■ THE PROBLEM
Go through the material and copy each line in which the word "Viewport" shows up.
=== Section Start ===
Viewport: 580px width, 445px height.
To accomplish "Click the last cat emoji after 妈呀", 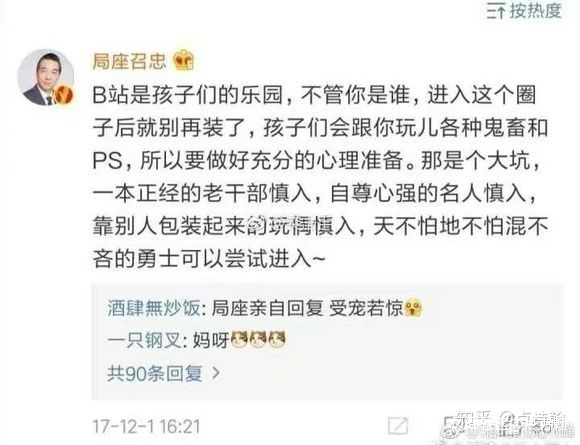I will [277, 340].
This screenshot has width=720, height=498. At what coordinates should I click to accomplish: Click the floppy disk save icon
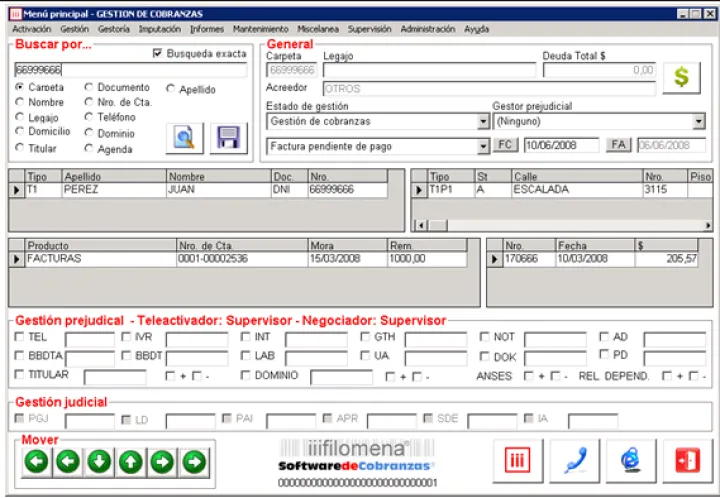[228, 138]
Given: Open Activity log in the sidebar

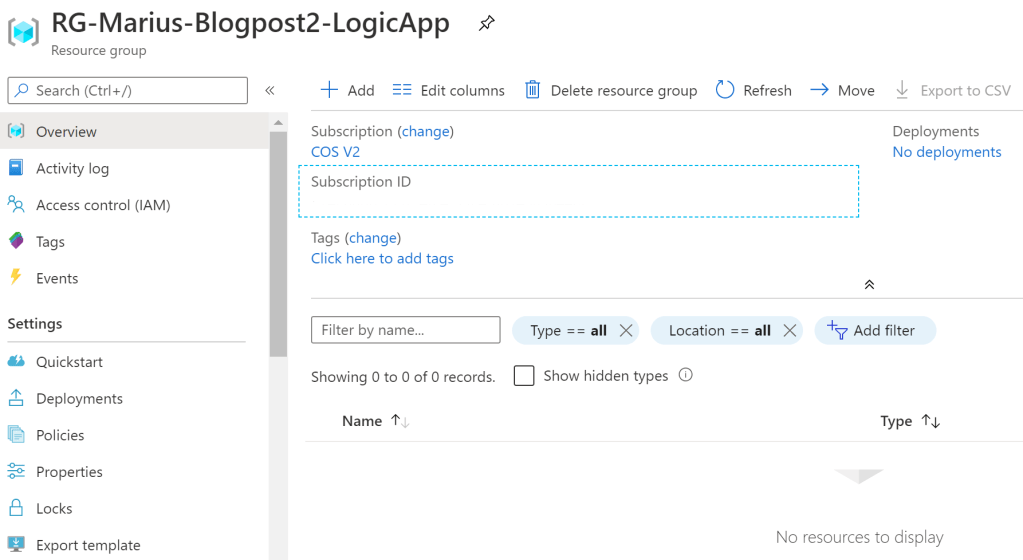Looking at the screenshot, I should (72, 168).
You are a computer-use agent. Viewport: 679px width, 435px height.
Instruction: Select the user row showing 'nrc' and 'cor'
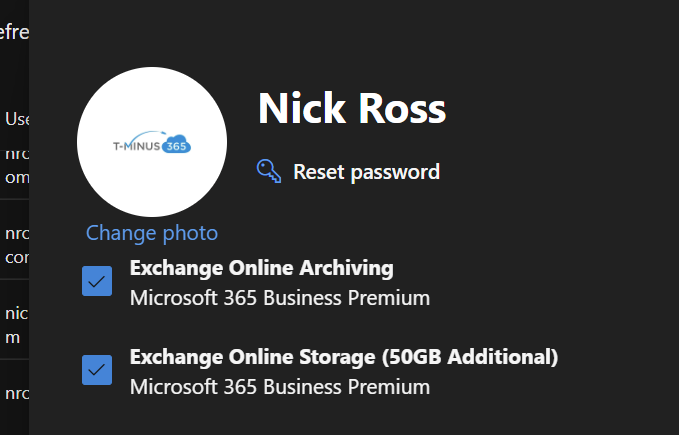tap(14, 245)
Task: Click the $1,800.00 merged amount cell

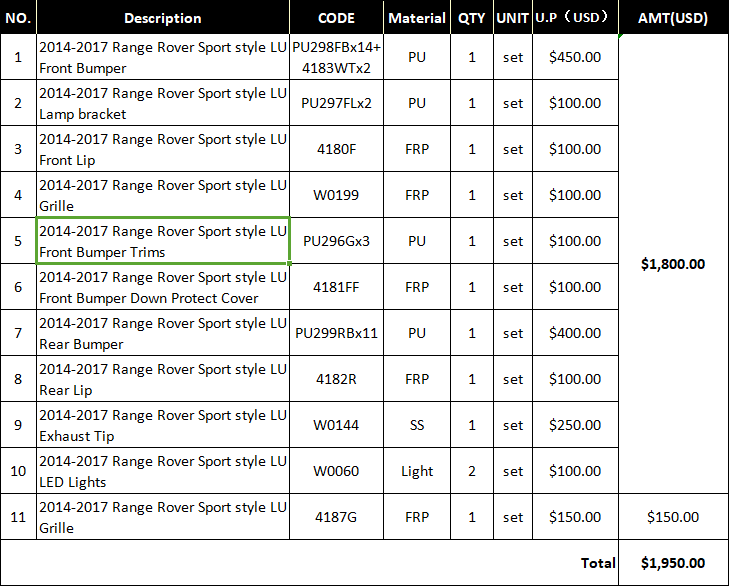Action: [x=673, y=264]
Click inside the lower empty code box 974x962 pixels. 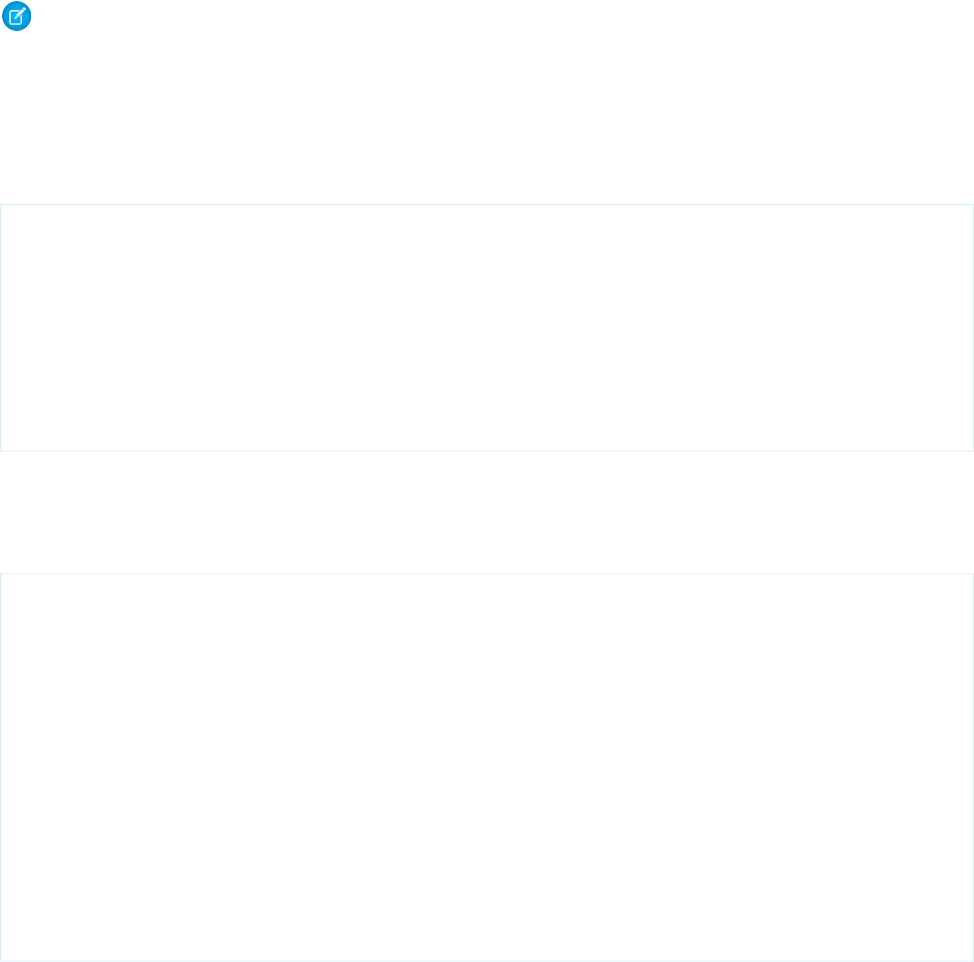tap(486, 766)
=== Section End ===
■ ANSWER FOR THE TASK
Viewport: 580px width, 445px height.
You are a computer-use agent. Viewport: 679px width, 435px height.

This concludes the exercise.